Amaranth brittle (RPAH elim friendly)

I used to absolutely love sesame snaps and this recipe is a very close substitute. I had bought a bag of amaranth a few months ago before I started on the elimination diet and totally forgot about it because I thought I couldn’t eat it. When I was tidying up the pantry I found the bag shoved in the back. When I realised I could eat them, I was ecstatic! Finally, something different and not to mention I didn’t waste money on food I can’t eat (like the bag of chia seeds sitting in the back).

The popped amaranth has a sort of nutty flavour and is of similar size and texture to sesame when toffeed. This made a bowls worth of brittle and lasted about 2-3 weeks for me. As long as you can stop moisture getting in these will last a long time, or as long as it takes for you to eat it which won’t me long at all. The original recipe came from here but I have slightly altered it to be Failsafe.

brittle 2

Amaranth brittle

Gluten free, soy free, egg free, nut free, vegan, failsafe


  • 1/2 cup of amaranth seeds
  • 1/2 cup of white sugar
  • Some allowed oil to grease up utensils etc.
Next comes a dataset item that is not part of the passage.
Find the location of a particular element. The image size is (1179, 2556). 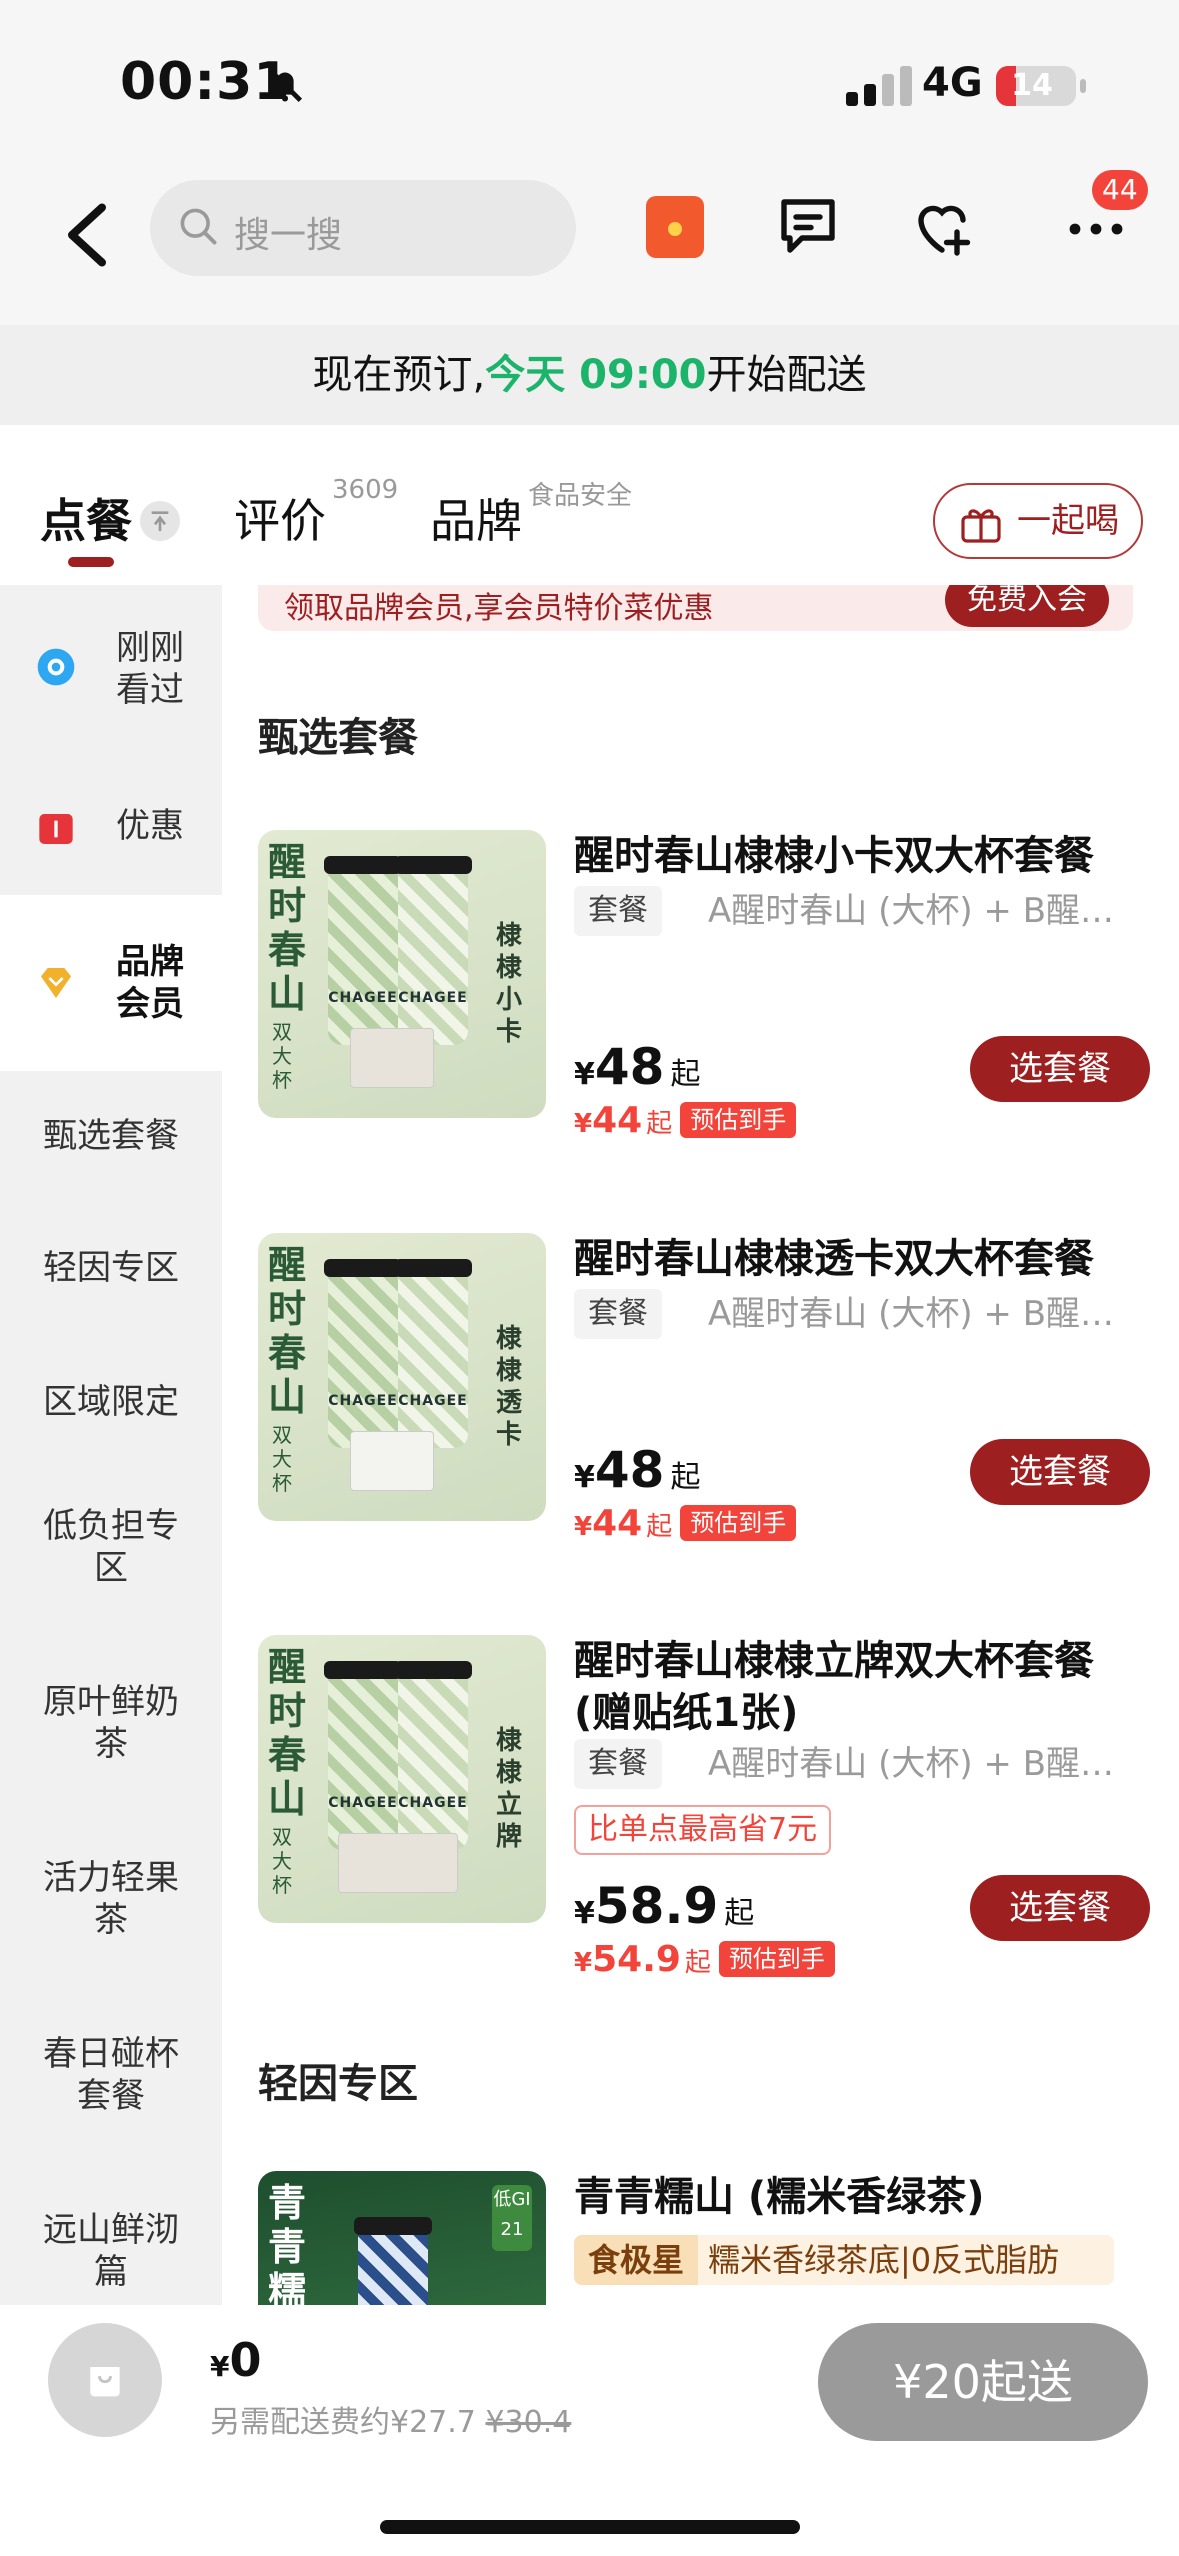

product-name: 青青糯山 (糯米香绿茶) is located at coordinates (780, 2197).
  1. To puff your amaranth start by heating up a pot with a lid on high. When it has warmed up place about a tablespoon of the amaranth in and it should start popping in seconds. If it doesn’t take the seeds out and wait till it is hot enough. If you place them in too early they will burn. Once the popping subsides then open the lid and pour the puffed amaranth out and repeat till you have popped all the seeds. Some won’t have popped but don’t worry because if you leave it longer the rest will burn.
  2. In a pot (you can use the same one just with no amaranth in it) and place the sugar in on low heat. Allow the sugar to slowly heat up and melt, move it around with a spoon to avoid the melted parts burning before everything has melted.
  3. Once everything has melted you can develop the sugar by turning up the heat a little and letting it boil till you get a nice golden colour (not too brown as it will taste burnt).
  4. When the melted sugar is golden, turn off the heat and quickly add the amaranth and mix. Then pour it our onto some baking paper or wax paper that is on a baking tray and smooth it out to the thickness you like. Thinner is better as it is easier to bite. Be careful as it is still EXTREMELY hot. Oiling a spatula can help with this process. Or you can try placing another piece of baking paper on top and using a rolling pin roll it out to make it even thinner (just do it on a heat proof surface).
  5. Allow for the brittle to cool before snapping it into desired sized shards.
  6. Store in a cool and dry area.

brittle 1

Best candy ever! Way better than eating vanilla marshmallows all day!